Just going the route through the container host hostname and mapped port from the host or container itself does not work properly!

Firewall rules allow everything on port 80 from any remote address or to port 80 (=inbound and outbound rules are both set to "allow" for "any").

I know that Microsoft/Docker changed the networking code base of the container/docker support from Windows Server 2016 TP4 to TP5. Not sure if that's related, or whether this is a bug or I'm having something not configured correctly yet.

I made a test and left Docker/Container out of the picture above and installed a plain Apache httpd itself on the container host system on port 80 (and no Docker running at all) just to check whether such setup works or not, in order to be sure that it is actually somehow Docker/Container related and not a problem with my network/host configuration in general. And this works fine, I can reach the Apache from outside as well as from the host itself, thus it must be a Docker/Container related problem.

Environment:

• Windows Server 2016 TP5
• Docker version 1.12.0-dev, build 2b97201

[StefanScherer]

I also tried different things to be sure that my setup isn't broken. I also can't use the port mapping described in https://msdn.microsoft.com/virtualization/windowscontainers/management/container_networking in TP5 and this docker:

C:\Users\vagrant> docker version
Client:
 Version:      1.12.0-dev
 API version:  1.24
 Go version:   go1.5.3
 Git commit:   2b97201
 Built:        Tue Apr 26 23:51:36 2016
 OS/Arch:      windows/amd64

Server:
 Version:      1.12.0-dev
 API version:  1.24
 Go version:   go1.5.3
 Git commit:   2b97201
 Built:        Tue Apr 26 23:51:36 2016
 OS/Arch:      windows/amd64

I can access the web server with the container's IP address and the port used inside the container. A docker network inspect nat shows the container, firewall rules exist as described.

Is this still a work in progress?

[mathiasconradt]

@StefanScherer Good to know that I'm not the only one with this issue. So, your case is even more extreme, because you cannot access via host hostname and mapped port at all, while for me, it's working from outside/any other PC on the network, just not from the container host (or the container respectively) itself.

[JMesser81]

@mathiasconradt, @StefanScherer - This is a known limitation in our Windows NAT implementation (WinNAT) that you cannot access the external port in a static port mapping directly from the container (NAT) host.

[StefanScherer]

@JMesser81 Oh, thank you. I have never tried to curl from outside of my TP5 VM to the host port. And yes, it works.

[mathiasconradt]

@JMesser81 Ok,thanks for the info.

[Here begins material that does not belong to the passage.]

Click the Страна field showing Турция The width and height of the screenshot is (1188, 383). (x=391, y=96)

Good to know.

[mgansler-intland]

Is there a workaround?

[ghost]

@mgansler-intland Are you on the TP5 Server 2016 OS? This post is from a year ago.

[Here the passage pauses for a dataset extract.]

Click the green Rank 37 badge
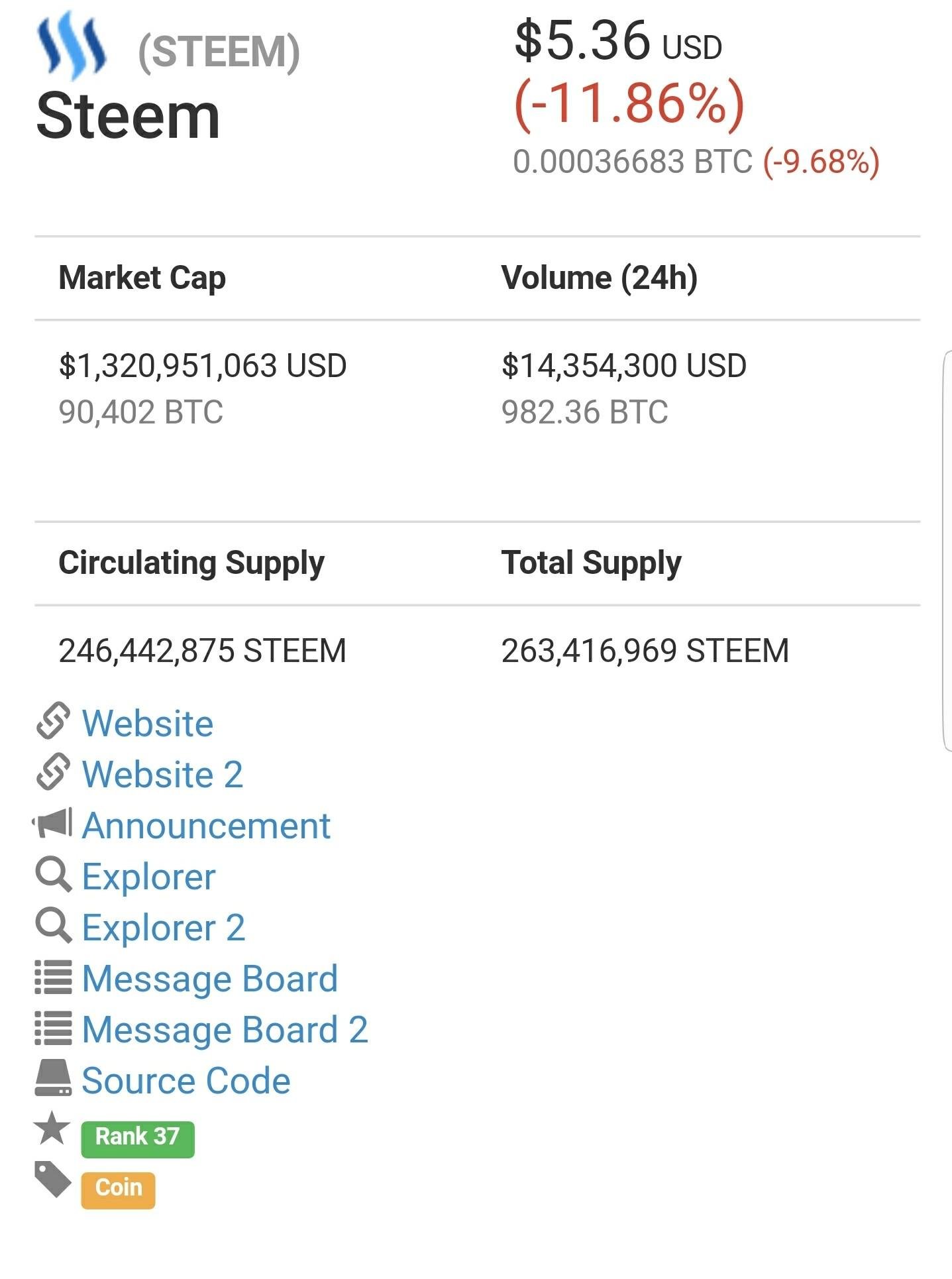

If you are having the same problem but on a different OS, there's a solid chance it's a different underlying cause.

If you can provide some more info about your setup (ideally repro steps) I'm happy to help.

[mgansler-intland]

@mylesbkeating1993 thanks for responding. I know this post is a year old but I'm facing the same issue. We are evaluating the option to move to using Windows Containers for our CI chain. I've started with creating a Jenkins Image and running it on the (virtualized) Windows 2016 1607 (build 14393.1198) Host. From this Host I cannot access the Jenkins instance but I can from another client in the same network.

in the meantime:
Since then, I have installed the Jenkins master on the Host itself and tried to spawn docker containers from there. It kinda works, but I have to use a network with the "transparent" driver so that the jenkins slave can access the master running on the host. But now I'm facing the issue, that I cannot reach our source code repository (DNS is not working and I can't ping the IP address).

tl;dr
What do I need to do to get a container that can be reached from the host and other clients on the network while at the same time can reach the host and the internet?

[ghost]

@mgansler-intland Sorry for delay, been traveling.

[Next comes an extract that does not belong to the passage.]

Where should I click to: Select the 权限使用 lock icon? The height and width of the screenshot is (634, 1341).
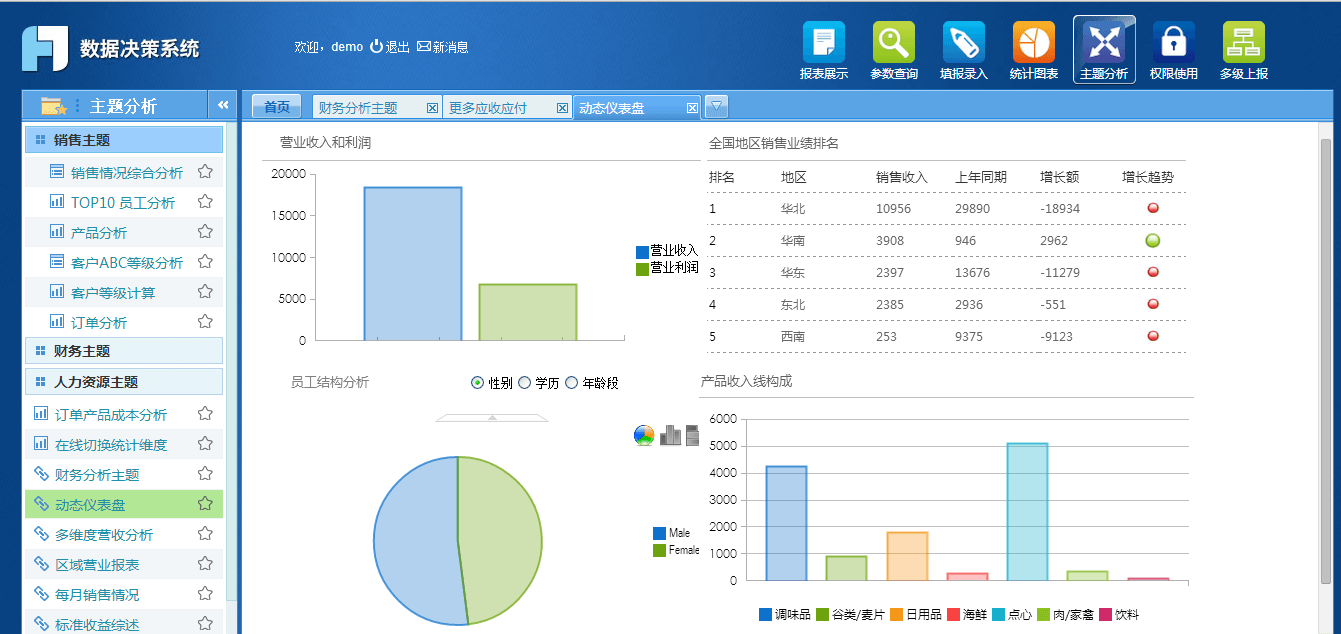1173,43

OK so @kallie-b will know more than me, but here's what I have after a brief search. I haven't had time to try this stuff out, so take it with a grain of salt).

1. Here's a tutorial
2. You could also check out Stefan Scherer's Jenkins repos to see if there's any differences
3. Can't say if it's related but here's some Docker/Jenkins CI reading

Is there anything else that's relevant about your network (e.g., do you use a proxy for internet access)?

[StefanScherer]

@mgansler-intland You can access the Jenkins master from the host by the container IP address. Let's say you have started your Jenkins with something like docker run -d -p 8080:8080 jenkins. To open the default browser use

start http://$(docker inspect -f '{{ .NetworkSettings.Networks.nat.IPAddress }}' jenkins):8080

If you really need access from local host, add a port forwarding rule ( netsh interface portproxy ... ), but this also depends on the random IP address of you Jenkins container. So after a restart you have to update that manually.

[StefanScherer]

And to connect some dots there are some further links in StefanScherer/dockerfiles-windows#145 to other projects starting to use Jenkins with Windows containers. What I have seen it's all a work in progress, there also are some pull requests in jenkins repos to fix some plugins to work inside containers better. Hard topics are eg. working within a volume mount and using Git/Unix tools based on MSYS2 which does not fully work right now due to TTY issues.

[jzabroski]

@StefanScherer Can you update https://hub.docker.com/r/stefanscherer/registry-windows/ - it says that single machine docker container doesnt work right still.